Between the two extremes, there are various positions for and against euthanasia. One position opposes cases of “active” euthanasia, where an active, or overt, effort is made to bring about death, such as in administering a lethal injection, but accept “passive” euthanasia, which is generally described as declining to initiate extraordinary or even ordinary medical treatment, as moral.
Another position advocates that passive euthanasia is acceptable when the person to die has consented. Other positions include situations where a terminally ill patient is unable to consent as justifiable, because it resolves a hopeless situation. Conversely, even with this gradation, some opponents to euthanasia believe that voluntary, passive euthanasia is the same as suicide; involuntary euthanasia is considered to be murder.

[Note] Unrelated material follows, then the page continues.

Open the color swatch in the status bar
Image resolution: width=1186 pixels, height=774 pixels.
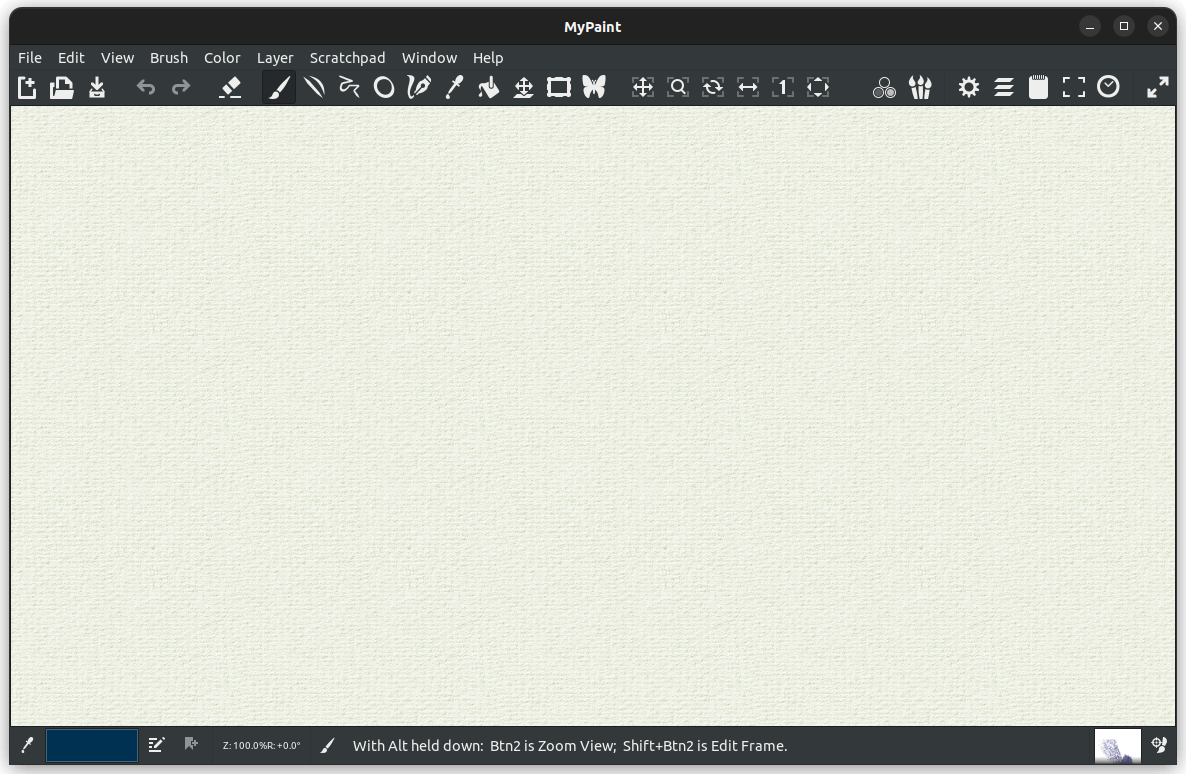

Because euthanasia poses classic dilemmas as to its morality, it is not surprising that many issues arise in the legal and medical arenas. In law, the resolution of a particular case cannot always be applied to resolve another. In the medical realm, interpretation of medical doctrine concerning treatment of terminally-ill patients can result in entirely different applications.
In two relatively recent cases, the Supreme Court had to decide the future of patients that were considered to be in chronically persistent vegetative states. The courts had to decide whether to continue with the prevailing treatment, as advocated by the medical community, or discontinue treatment at the request of the patients’ guardians. The courts considered several factors in making a determination: What are the state’s interests in terms of human life? When does the patient’s right to refuse treatment override the state’s interest? What does the right to refuse treatment entail, and is it included in the patient’s right to privacy? Do a patient’s guardians have the right to refuse treatment on behalf of a patient? What constitutes ordinary and extraordinary medical treatment?
The court indicated that a patient’s right to refuse treatment was an extension of the constitutionally-derived “right to privacy” and, more importantly, permitted the assignment of those rights to Quinlan’s guardians.